Diversification Opportunities for GM and Stelco Holdings
0.69 | Correlation Coefficient |
Poor diversification
The 3 months correlation between GM and Stelco is 0.69. Overlapping area represents the amount of risk that can be diversified away by holding General Motors and Stelco Holdings in the same portfolio, assuming nothing else is changed. The correlation between historical prices or returns on Stelco Holdings and GM is a relative statistical measure of the degree to which these equity instruments tend to move together. The correlation coefficient measures the extent to which returns on General Motors are associated (or correlated) with Stelco Holdings. Values of the correlation coefficient range from -1 to +1, where. The correlation of zero (0) is possible when the price movement of Stelco Holdings has no effect on the direction of GM i.e., GM and Stelco Holdings go up and down completely randomly.
Pair Corralation between GM and Stelco Holdings
If you would invest 4,941 in Stelco Holdings on September 29, 2024 and sell it today you would earn a total of 0.00 from holding Stelco Holdings or generate 0.0% return on investment over 90 days.
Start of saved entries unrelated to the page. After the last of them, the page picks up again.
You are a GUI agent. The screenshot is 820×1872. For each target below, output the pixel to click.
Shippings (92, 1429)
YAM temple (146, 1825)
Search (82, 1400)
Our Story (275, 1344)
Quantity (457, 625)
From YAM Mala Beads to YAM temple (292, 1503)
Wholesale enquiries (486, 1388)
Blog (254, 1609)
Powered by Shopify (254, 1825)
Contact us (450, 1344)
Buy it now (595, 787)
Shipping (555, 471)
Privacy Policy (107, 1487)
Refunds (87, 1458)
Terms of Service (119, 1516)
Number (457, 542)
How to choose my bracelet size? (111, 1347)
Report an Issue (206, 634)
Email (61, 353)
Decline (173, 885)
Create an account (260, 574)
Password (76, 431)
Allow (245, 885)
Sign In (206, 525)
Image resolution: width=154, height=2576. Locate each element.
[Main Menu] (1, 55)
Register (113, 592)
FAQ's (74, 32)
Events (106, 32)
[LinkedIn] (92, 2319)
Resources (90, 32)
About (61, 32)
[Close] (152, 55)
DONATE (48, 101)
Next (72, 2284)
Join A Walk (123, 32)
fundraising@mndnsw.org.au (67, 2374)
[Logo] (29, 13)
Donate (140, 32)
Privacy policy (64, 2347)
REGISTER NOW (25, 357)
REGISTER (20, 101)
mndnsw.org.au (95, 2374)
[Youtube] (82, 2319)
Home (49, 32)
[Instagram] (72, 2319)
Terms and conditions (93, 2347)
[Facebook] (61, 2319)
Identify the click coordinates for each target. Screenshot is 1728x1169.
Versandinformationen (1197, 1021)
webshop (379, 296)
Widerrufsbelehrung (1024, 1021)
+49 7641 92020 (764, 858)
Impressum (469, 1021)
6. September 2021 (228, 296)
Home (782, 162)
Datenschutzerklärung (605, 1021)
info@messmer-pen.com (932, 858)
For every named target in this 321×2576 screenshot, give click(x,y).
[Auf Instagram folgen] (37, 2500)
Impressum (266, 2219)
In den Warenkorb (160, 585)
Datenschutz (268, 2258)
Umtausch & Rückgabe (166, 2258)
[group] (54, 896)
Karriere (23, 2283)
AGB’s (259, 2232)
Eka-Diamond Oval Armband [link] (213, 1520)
Time Period | 3 Months [change] |
Direction | Moves Together |
Strength | Significant |
Accuracy | 5.0% |
Values | Daily Returns |
General Motors vs. Stelco Holdings
Performance |
Timeline |
General Motors |
Stelco Holdings |
Risk-Adjusted Performance
0 of 100
Weak | Strong |
Weak
GM and Stelco Holdings Volatility Contrast
Predicted Return Density |
Returns |
Pair Trading with GM and Stelco Holdings
The main advantage of trading using opposite GM and Stelco Holdings positions is that it hedges away some unsystematic risk. Because of two separate transactions, even if GM position performs unexpectedly, Stelco Holdings can make up some of the losses. Pair trading also minimizes risk from directional movements in the market. For example, if an entire industry or sector drops because of unexpected headlines, the short position in Stelco Holdings will offset losses from the drop in Stelco Holdings' long position.The idea behind General Motors and Stelco Holdings pairs trading is to make the combined position market-neutral, meaning the overall market's direction will not affect its win or loss (or potential downside or upside). This can be achieved by designing a pairs trade with two highly correlated stocks or equities that operate in a similar space or sector, making it possible to obtain profits through simple and relatively low-risk investment.Stelco Holdings vs. ArcelorMittal SA | Stelco Holdings vs. Acerinox SA ADR | Stelco Holdings vs. Aperam PK | Stelco Holdings vs. Ferrexpo PLC |
Check out your portfolio center.Note that this page's information should be used as a complementary analysis to find the right mix of equity instruments to add to your existing portfolios or create a brand new portfolio. You can also try the Portfolio Anywhere module to track or share privately all of your investments from the convenience of any device.